Jane Lee is the co-founder of Launch Pop, a launch studio for direct-to-consumer brands
Direct to consumer (DTC) is the hot new category for investors in the United States. With rising brands such as makeup company Glossier and luggage company Away, it’s no secret that such large conglomerates as Procter & Gamble Co. and General Mills, Inc. are feeling threatened. This huge shift from large-scale consumer packaged goods (CPG) to indie brands is obvious to everyone – consumers, founders, retailers, investors – but Canada risks being left behind.

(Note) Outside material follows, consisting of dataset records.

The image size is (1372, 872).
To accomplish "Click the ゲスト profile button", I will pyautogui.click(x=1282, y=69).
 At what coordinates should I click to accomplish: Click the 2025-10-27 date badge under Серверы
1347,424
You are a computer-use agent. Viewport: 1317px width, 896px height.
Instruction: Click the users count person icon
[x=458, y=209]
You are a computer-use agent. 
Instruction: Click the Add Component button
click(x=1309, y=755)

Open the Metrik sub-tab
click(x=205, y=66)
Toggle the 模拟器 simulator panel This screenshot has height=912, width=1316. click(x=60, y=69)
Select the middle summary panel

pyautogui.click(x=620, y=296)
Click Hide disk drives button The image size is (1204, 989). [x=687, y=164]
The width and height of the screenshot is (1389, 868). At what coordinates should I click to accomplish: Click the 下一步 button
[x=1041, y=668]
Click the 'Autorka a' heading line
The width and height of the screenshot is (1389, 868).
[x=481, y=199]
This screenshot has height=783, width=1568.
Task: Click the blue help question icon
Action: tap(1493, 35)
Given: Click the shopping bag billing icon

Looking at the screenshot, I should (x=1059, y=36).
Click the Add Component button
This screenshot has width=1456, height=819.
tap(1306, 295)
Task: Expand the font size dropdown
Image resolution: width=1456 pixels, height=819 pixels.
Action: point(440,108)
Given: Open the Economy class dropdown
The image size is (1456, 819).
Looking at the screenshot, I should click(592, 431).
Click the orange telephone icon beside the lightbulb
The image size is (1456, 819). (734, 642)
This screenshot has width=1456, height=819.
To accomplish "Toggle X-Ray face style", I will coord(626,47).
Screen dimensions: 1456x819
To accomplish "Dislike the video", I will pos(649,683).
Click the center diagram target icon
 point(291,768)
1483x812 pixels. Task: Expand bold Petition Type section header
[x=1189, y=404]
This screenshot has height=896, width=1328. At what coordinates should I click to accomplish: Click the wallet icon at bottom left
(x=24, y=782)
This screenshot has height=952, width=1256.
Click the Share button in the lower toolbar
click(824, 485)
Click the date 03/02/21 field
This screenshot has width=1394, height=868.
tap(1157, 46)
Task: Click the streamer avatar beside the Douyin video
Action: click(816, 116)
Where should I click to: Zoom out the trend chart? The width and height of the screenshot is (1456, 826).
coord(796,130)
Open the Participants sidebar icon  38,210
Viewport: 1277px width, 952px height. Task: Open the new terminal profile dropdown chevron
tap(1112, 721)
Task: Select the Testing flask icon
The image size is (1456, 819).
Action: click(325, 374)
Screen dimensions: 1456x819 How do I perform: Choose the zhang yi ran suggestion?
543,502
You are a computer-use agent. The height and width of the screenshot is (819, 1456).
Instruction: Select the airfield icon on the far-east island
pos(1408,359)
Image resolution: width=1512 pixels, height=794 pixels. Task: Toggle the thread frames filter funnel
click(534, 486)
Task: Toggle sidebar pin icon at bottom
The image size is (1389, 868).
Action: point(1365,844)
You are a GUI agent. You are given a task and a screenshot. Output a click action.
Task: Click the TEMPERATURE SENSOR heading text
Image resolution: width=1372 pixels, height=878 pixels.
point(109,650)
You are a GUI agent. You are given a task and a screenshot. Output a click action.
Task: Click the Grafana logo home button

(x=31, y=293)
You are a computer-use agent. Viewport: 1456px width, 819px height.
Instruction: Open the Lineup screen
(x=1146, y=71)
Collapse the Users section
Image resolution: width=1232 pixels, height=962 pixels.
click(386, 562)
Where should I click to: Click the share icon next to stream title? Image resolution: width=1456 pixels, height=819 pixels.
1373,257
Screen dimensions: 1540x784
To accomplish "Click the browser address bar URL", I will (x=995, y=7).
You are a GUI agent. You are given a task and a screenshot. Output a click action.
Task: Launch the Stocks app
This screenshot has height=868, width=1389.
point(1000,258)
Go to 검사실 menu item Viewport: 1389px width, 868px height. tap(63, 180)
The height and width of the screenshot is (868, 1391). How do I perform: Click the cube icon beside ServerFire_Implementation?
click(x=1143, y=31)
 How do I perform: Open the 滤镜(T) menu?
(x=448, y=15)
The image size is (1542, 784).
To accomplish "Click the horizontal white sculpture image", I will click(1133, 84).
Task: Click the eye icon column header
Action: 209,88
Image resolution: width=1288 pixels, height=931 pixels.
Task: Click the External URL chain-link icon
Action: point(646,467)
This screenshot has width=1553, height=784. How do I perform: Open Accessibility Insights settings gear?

In the past four years, large CPG companies lost US$40-billion to smaller independent players. Large CPG corporations have since tried to launch DTC brands but fail to move fast and, frankly, the DNA of these brands is corporate, which consumers can smell from a mile away. After many failed attempts, CPGs have instead resorted to acquiring these DTC brands. Some notable acquisitions in the past three years include Native Deodorant (by Procter & Gamble for US$100-Million), RXBAR (by Kellogg Co. for US$600-Million) and SkinnyPop (by Hershey Foods Corp. for US$1.6-billion). Retailers have also attempted to acquire DTC brands and start in-house incubators to launch their own.
The growth of the DTC trend is fuelled by consumers who care about the people behind the brand, where the products are coming from and how they are delivered to them. People want to buy from brands they wholeheartedly believe in. They believe that every product they purchase represents a little bit of who they are. This shift also has to do with the fact that it’s actually a lot easier for people to start DTC companies. There are companies such as Shopify Inc. and Alibaba Group Holding Ltd., whose whole mission is to democratize the ability to start companies.
Also, there’s been a shift in thinking among investors. Many investors who traditionally focused on tech, AI and machine learning are starting to put dollars into DTC brands. The startup incubator Y Combinator has historically only allowed tech startups and now boasts 30-per-cent to 40-per-cent DTC brands. SoftBank Group Corp., which is known to only invest in tech, has invested in DTC brands, most notably US$240-million into Brandless Inc., an online dollar store. In 2018 alone, U.S. venture capitalists invested US$1.5-billion in DTC.
What about Canada? DTC brands were not even in the top five sectors for investments. I felt the lack of interest firsthand, which is why I decided to move my DTC studio Launch Pop to L.A. instead of keeping it in Toronto. L.A. had a better DTC ecosystem with more founders, investors and collaborators.
Canadians invest less in DTC brands as a percentage and in absolute dollars. From many conversations with Canadian VCs, it seems like it boils down to the fact that they see potential for higher returns in tech. DTC is seen as riskier and investors recognize that the ecosystem in Canada is not built to support these brands.
As a result, some Canadian DTC founders have ended up going to the U.S. to raise money, but they face many hurdles. Firstly, they don’t know the landscape, so it takes longer for them to get to know investors. Secondly, some investors are hesitant when they learn the founder is based in Canada. This is especially true for early-stage startups, since investors typically want to be able to mentor and guide new founders. Lastly, it takes Canadian entrepreneurs more effort to figure out administrative things such as cross-border taxes, lawyers, HR and visas. This ultimately slows down the growth of the company.
Some Canadian DTC founders who receive funding from American investors end up moving to the United States. For example, Sisun Lee from supplement company More Labs is a fellow Canadian founder who chose to build his company in L.A. due to the supportive ecosystem there. Hello.me is a startup run by Julie McClure, and she now spends half her time in L.A.
I want to see more DTC brands come from Canada, and it starts with investors because, let’s be real, in order to scale a company, you need cash. Once investors start investing, we’ll see a ripple effect. We’ll start retaining talent in Canada. Other ancillary startups will appear such as ecommerce apps, manufacturing, supply-chain and shipping companies. This in turn creates jobs, retains talent and builds a strong culture that can be the foundation for Canada’s strength in this increasingly important sector.